¹ Note that basic HTTP auth can be configured via auth_basic_user_file in NGINX and we could probably generate/update those files from the Mojolicious app when new API keys are created or API keys are removed.

@szarate mkittler already picked up the issue. What needs immediate handling today? And please be aware that this is only a spike solution so we don't expect to have a full solution at the time of resolving this.

okurz wrote in #note-10:

@szarate mkittler already picked up the issue. What needs immediate handling today? And please be aware that this is only a spike solution so we don't expect to have a full solution at the time of resolving this.

@okurz It's exactly the solution we discussed one week ago: 1,2 and 3 of this message, https://progress.opensuse.org/issues/170380#note-3

The testing and validation plan provided to the CAB is here, I only need to know when the change is in place, so I can inform the CAB, before their next meeting, day after Monday. I hope its feasible to have this implemented by the end of the week.

Needs to be deployed on all openQA instances that QE LSG Department uses (a ticket that is linked to poo#17366 is sufficient.

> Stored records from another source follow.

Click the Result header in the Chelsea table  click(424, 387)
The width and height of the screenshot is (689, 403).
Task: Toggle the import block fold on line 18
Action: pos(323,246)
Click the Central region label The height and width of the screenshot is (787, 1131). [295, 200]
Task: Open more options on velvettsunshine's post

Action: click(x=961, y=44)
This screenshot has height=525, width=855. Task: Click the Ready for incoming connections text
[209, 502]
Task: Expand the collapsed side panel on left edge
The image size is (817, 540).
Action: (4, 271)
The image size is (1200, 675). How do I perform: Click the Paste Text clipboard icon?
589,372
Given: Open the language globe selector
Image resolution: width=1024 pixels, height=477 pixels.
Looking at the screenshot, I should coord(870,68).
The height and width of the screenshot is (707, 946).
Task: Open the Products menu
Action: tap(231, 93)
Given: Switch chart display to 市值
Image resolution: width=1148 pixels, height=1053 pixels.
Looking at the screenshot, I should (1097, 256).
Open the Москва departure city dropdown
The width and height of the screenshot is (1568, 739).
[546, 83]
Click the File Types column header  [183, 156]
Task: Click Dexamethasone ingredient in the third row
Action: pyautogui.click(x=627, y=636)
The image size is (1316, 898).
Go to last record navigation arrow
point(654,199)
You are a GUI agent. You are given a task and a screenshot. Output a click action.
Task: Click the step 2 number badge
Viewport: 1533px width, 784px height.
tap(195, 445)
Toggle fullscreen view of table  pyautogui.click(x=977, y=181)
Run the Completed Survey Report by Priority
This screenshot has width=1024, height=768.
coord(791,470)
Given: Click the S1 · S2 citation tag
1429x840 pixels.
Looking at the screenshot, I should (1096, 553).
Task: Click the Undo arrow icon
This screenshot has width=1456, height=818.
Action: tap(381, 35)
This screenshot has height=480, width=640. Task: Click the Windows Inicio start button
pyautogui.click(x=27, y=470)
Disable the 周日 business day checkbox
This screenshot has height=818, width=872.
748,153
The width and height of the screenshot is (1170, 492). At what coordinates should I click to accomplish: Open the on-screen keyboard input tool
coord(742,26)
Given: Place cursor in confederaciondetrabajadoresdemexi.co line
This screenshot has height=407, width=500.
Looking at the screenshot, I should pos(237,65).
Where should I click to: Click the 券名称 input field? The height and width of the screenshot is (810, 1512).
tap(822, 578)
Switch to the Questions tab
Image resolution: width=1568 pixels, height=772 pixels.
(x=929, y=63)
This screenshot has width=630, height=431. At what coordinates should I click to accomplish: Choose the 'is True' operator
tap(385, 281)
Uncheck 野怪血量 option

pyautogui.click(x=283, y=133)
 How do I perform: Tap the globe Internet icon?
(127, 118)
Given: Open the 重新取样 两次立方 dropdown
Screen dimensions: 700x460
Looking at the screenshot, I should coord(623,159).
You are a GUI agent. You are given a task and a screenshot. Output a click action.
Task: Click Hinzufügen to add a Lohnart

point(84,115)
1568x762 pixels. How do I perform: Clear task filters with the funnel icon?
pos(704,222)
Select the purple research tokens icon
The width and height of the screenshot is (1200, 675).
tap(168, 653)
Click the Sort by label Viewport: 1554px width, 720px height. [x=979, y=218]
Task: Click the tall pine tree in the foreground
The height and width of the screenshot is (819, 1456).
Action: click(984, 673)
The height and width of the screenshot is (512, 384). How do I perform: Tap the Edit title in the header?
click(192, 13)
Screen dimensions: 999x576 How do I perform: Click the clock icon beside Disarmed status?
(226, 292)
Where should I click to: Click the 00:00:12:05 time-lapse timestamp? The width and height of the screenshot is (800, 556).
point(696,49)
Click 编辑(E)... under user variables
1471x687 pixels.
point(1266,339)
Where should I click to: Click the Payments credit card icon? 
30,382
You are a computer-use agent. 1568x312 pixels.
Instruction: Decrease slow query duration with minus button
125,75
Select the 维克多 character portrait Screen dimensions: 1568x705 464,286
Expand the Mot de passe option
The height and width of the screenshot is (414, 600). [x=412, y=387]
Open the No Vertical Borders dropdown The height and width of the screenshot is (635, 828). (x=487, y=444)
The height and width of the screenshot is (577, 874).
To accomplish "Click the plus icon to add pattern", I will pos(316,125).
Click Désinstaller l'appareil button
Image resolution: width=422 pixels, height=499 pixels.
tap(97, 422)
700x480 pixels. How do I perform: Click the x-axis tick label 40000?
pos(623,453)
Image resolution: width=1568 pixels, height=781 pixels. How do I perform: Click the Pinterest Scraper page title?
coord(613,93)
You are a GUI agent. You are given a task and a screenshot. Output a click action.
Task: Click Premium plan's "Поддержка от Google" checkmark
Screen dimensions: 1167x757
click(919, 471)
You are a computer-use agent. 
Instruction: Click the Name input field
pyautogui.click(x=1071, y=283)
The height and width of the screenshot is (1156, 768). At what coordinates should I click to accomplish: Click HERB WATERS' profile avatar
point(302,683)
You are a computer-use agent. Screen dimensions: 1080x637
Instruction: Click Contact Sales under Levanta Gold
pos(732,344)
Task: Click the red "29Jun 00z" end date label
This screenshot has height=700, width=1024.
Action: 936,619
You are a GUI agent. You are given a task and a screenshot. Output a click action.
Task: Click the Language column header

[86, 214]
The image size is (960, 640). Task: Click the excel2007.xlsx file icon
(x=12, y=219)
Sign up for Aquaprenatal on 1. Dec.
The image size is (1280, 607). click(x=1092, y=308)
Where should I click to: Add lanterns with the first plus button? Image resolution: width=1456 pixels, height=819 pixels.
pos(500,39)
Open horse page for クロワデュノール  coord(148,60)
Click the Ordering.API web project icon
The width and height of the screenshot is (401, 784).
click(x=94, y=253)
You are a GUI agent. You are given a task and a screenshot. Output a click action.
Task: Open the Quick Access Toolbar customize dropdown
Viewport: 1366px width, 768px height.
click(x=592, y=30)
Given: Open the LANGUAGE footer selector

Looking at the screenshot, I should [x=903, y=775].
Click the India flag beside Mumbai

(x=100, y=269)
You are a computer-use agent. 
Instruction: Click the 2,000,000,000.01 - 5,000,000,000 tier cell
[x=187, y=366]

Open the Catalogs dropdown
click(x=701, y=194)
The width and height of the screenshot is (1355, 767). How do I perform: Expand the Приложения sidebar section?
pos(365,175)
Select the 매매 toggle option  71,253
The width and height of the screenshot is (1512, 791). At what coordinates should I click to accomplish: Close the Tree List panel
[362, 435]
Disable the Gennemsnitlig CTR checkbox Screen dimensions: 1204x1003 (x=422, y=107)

https://confluence.suse.com/pages/viewpage.action?pageId=668631174

Draft PR: https://github.com/os-autoinst/openQA/pull/6076

We discussed this in the unblock meeting. mkittler will look into avoiding redirects. As alternative I proposed to symlink assets on the side of the openQA instance to a temporary location and point the web reverse proxy to that and then remove the link to the temporary location again after the job finishes.

I think also with what we had discussed today you can create at least another ticket which can be worked on independantly of #174154 . How about a ticket about an experiment to try out the "symlink"-approach and/or another ticket about doing the implementation w/o any reverse proxy.

I've now created https://github.com/os-autoinst/openQA/pull/6082 which will reduce the size of #174154 when merged. Then we only need to think about the hard parts anymore.

I will figure out the first and most promising point in #174154 to look into and create a separate ticket for that.

I created another ticket, see #174154#note-7.